# Help with blacklight bulb please



## Otaku (Sep 10, 2004)

The incandescent blacklight bulbs don't produce any UV light at all and they run very hot. They do make a nice purple light, though. If you want UV you need to use the fluorescent tubes. You can also get screw-in UV CFL's, too.


----------



## MoonMoon (Sep 6, 2008)

Otaku is right, incandescent blacklight bulbs don't produce any UV light at all and are pretty much not worth buying. You'll get a better result with a fluorescent UV light or even better a LED UV light. From what I've seen the LED UV's give off the best glow, they are more expensive but the results you get are much better. This is the one we're planning on buying this year GGL18SUV - Ultra Violet 18 UV LED Blacklight Bulb


----------



## lady jack o lantern (Aug 28, 2008)

I see what you mean but because i live in the uk i cant use those light bulbs we have bayonet cap light fixtures so i dont know where to get bulbs like the ones you are talking about...


----------



## lady jack o lantern (Aug 28, 2008)

I found these are these ones any good what do you think?

Blacklight box, ultra violet, 450mm, 15W: Electronics & Photo: Amazon.co.uk


----------



## Val (Feb 19, 2008)

jack o lantern said:


> I found these are these ones any good what do you think?
> 
> Blacklight box, ultra violet, 450mm, 15W: Electronics & Photo: Amazon.co.uk


I have those exact lights. Bought at Wal Mart. They work great.


----------



## lady jack o lantern (Aug 28, 2008)

Thanks val the only trouble is now getting the money together to buy one off ebay before they all sell as i am totally skint at the moment.

must be all the halloween stuff i keep buying lol...


----------



## a witch from canada (Jul 13, 2005)

i use the twisted energy saver bulbs , (the twisted compact fluorescent bulbs) they do make black light bulbs , they are less hot then the others and produce decent light .....do you have those bulbs (the regular white ones ) in stores in the UK ? 

HALLOWEEN LIGHT BULBS LOT OF 2 ORANGE OR BLACK - eBay (item 200255272119 end time Sep-26-08 19:06:57 PDT)


----------



## lady jack o lantern (Aug 28, 2008)

We have these ones (A Witch From Canada) dont know if they would make things glow though.
Amazon.co.uk: Blacklight Blue Energy Saver Bayonet Fit (BC) 11 watts: Electronics & Photo

see all these blacklight bulbs that i look at say they are uv but when you try them they just give off a purple glow.


----------



## a witch from canada (Jul 13, 2005)

jack o lantern said:


> We have these ones (A Witch From Canada) dont know if they would make things glow though.
> Amazon.co.uk: Blacklight Blue Energy Saver Bayonet Fit (BC) 11 watts: Electronics & Photo
> 
> see all these blacklight bulbs that i look at say they are uv but when you try them they just give off a purple glow.

◆ REQUIRED TASKS:
[1] Which usernames head the posts in the blacklight bulb thread above? List each one once.
[2] Write what comes next in the blacklight bulb thread, starting after the last quoted sentence shown.

◆ RECORDS:
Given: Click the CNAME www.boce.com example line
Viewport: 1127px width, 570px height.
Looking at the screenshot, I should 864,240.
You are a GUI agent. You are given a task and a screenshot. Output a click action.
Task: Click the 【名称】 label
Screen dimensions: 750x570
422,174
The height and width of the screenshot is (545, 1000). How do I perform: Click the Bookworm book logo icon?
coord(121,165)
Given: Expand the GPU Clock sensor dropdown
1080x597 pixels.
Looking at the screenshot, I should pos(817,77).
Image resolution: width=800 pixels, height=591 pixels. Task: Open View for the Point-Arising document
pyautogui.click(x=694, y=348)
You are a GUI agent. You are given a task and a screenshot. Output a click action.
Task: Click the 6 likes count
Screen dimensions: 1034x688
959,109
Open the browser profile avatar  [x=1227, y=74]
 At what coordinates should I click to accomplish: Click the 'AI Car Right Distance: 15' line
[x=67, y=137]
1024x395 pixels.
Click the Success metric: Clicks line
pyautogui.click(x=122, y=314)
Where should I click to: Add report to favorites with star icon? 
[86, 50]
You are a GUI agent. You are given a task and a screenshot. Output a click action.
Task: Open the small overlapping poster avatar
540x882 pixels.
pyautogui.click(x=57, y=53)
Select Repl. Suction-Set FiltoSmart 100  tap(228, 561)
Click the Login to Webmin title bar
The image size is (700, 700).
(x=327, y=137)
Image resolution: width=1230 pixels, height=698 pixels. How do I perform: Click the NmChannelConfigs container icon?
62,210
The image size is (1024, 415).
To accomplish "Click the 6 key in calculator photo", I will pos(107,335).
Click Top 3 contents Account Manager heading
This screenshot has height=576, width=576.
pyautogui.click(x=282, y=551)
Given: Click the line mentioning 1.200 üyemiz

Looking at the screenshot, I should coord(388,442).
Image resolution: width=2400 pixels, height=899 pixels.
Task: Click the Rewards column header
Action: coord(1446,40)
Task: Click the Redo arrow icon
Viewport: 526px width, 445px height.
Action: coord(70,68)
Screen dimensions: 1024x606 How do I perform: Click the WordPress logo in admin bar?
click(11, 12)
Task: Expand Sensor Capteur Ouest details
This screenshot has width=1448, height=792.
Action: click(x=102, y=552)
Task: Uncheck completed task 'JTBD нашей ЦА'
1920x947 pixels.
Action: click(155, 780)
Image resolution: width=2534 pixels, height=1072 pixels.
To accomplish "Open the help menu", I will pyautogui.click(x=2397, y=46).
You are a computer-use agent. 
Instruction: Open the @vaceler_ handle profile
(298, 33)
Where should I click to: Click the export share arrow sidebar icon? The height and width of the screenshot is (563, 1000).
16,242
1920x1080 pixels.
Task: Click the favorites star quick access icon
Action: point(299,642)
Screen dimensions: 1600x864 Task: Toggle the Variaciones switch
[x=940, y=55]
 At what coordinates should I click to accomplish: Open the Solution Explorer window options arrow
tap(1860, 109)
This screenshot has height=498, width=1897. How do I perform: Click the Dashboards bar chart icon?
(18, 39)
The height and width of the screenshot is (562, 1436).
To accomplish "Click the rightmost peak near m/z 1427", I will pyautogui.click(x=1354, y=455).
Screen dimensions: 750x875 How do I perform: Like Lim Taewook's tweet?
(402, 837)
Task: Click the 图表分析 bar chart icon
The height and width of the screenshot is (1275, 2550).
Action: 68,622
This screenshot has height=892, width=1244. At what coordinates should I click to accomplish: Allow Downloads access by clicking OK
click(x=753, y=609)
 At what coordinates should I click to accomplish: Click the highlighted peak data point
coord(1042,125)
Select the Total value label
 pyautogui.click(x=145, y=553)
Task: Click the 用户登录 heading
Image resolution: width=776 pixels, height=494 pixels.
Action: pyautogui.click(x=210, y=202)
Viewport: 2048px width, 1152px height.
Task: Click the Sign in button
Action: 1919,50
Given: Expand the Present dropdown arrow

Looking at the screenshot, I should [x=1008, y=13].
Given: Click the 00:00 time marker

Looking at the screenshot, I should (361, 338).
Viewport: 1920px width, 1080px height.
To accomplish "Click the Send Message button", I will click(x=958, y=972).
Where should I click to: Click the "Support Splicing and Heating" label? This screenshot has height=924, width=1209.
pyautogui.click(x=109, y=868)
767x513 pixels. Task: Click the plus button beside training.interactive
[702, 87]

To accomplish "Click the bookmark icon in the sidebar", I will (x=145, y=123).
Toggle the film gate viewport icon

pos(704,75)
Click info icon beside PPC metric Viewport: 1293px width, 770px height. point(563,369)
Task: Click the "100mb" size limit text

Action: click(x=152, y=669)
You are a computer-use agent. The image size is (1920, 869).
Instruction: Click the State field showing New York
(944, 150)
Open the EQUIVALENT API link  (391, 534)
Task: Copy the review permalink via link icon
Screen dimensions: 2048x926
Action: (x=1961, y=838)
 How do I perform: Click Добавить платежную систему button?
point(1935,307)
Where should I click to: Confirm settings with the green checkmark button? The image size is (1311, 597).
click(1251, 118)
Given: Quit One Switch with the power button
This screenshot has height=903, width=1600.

◆ FINAL ANSWERS:
[1] Otaku, MoonMoon, lady jack o lantern, Val, a witch from canada

[2]
i think they would work too , here are pic of the twisted compact i use , those pic are from 2005 ,sorry pic are blurry but you see no purple there


----------



## Bliss3333 (Sep 18, 2008)

I use the cheapie Dollarama black light bulbs in some of my lamps in my haunt. 
No glow, but they give a creepy ambient light. 

I have picked up the fluorescent fixtures with bulbs at Walmart as well for $15 CAD.
Cheaper than buying the fixtures and bulbs separately. Saw the lone tube at Home Depot and it was $20! 
I keep hoping for sales at Walmart, but I think it is one of those things that never goes on special.


----------



## Haunty (May 31, 2006)

You've learned a valuable lesson... incandescent black light bulbs don't work.

If you goto either Evil-Mart or Home Depot, they sell the complete fluorescent black light with bulbs for a reasonable amount. Another option is to purchase a fluorescent shop light fixture & replace the bulbs with black light bulbs.


----------



## lady jack o lantern (Aug 28, 2008)

The only problem with that (Haunty) is that we dont have evil-mart or home depot in the uk.
Im just about to buy the uv black light flourescent tube off ebay as in a previos post Val said that they work great so ill give it a go.

Thanks everyone for all your replies much appreciated.


----------



## Mistress of the Abyss (Sep 21, 2007)

You know...I've been trying to find those stupid lights at Wal-Mart forever now!! I'm going to Ottawa today, maybe I can suck up to go to the Wal-Mart there briefly!


----------



## Val (Feb 19, 2008)

If you can get those tubes that you are looking at on ebay then you should be all set. Here's one of mine. It is actually the smallest tube also.


----------



## lady jack o lantern (Aug 28, 2008)

thanks val i purchased the 2 foot one off ebay for 18 quid altogether including postage sorry 18 pound i dont no if you understand our lingo lol anywhoo i hope this one will work ill probably use the blacklight bulb in the bathroom for a purple glow, but i hope mine works like yours as that pic is a wicked effect.


----------



## The Halloween Goblin (Nov 16, 2005)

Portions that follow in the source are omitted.